Try it. Locate the line containing "The width and height of the screenshot is (1026, 762)." in the material below. Copy that line and all following lines through the end exactly, omitting any pictures.
** Opening Extracted entries block **
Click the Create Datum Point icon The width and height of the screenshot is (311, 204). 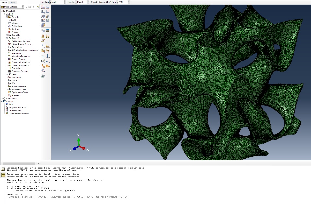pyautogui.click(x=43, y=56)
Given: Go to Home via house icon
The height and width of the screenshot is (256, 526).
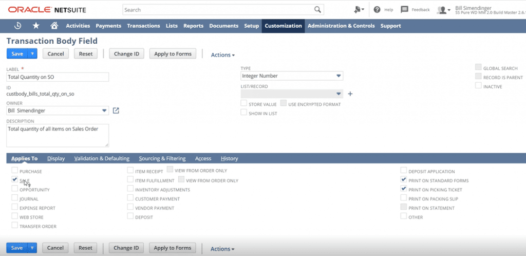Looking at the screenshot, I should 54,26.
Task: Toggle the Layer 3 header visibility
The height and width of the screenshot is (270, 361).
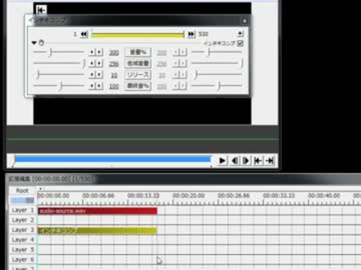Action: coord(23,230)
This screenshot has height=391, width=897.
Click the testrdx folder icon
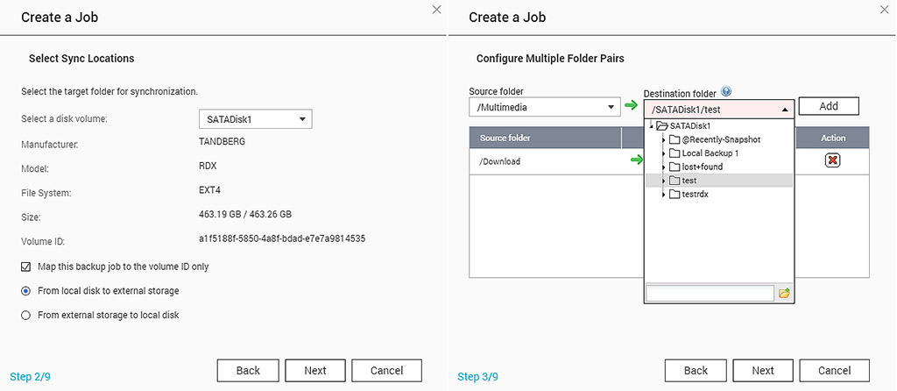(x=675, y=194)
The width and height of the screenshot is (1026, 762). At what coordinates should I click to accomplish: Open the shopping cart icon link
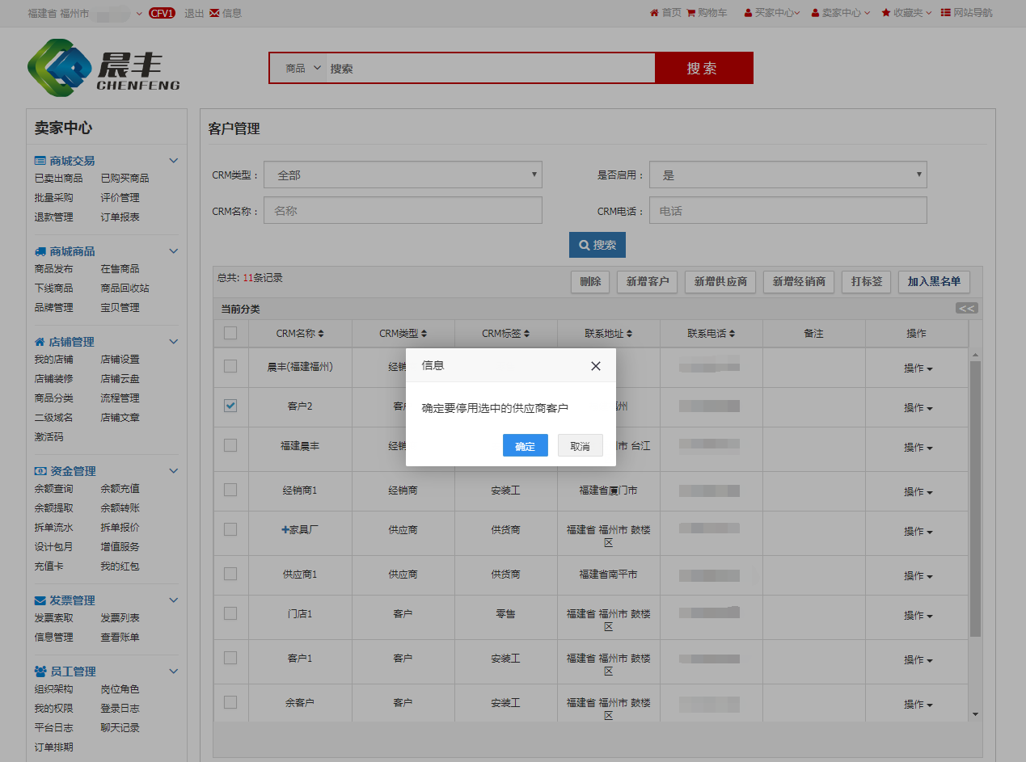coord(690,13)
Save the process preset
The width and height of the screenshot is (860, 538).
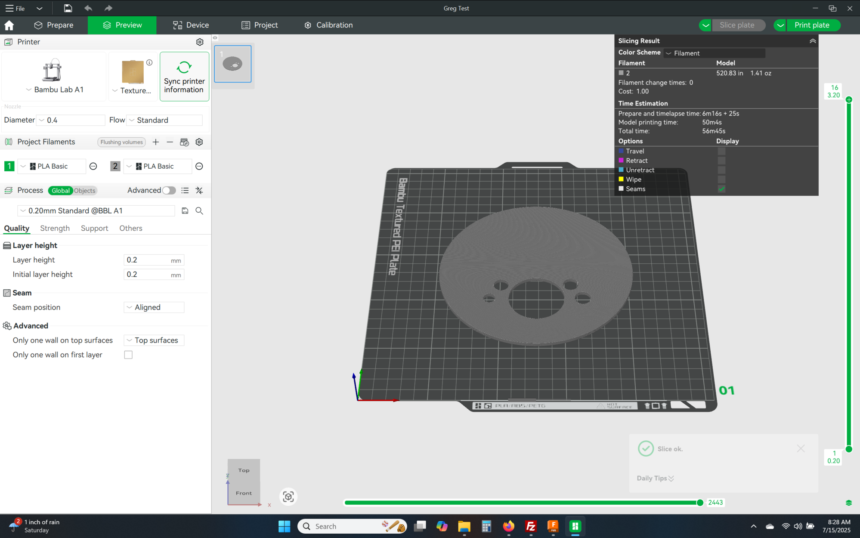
** Closing Extracted entries block **
Task solution.
The width and height of the screenshot is (1026, 762). At what coordinates should I click to accomplish: Open the shopping cart icon link
coord(690,13)
Save the process preset
The width and height of the screenshot is (860, 538).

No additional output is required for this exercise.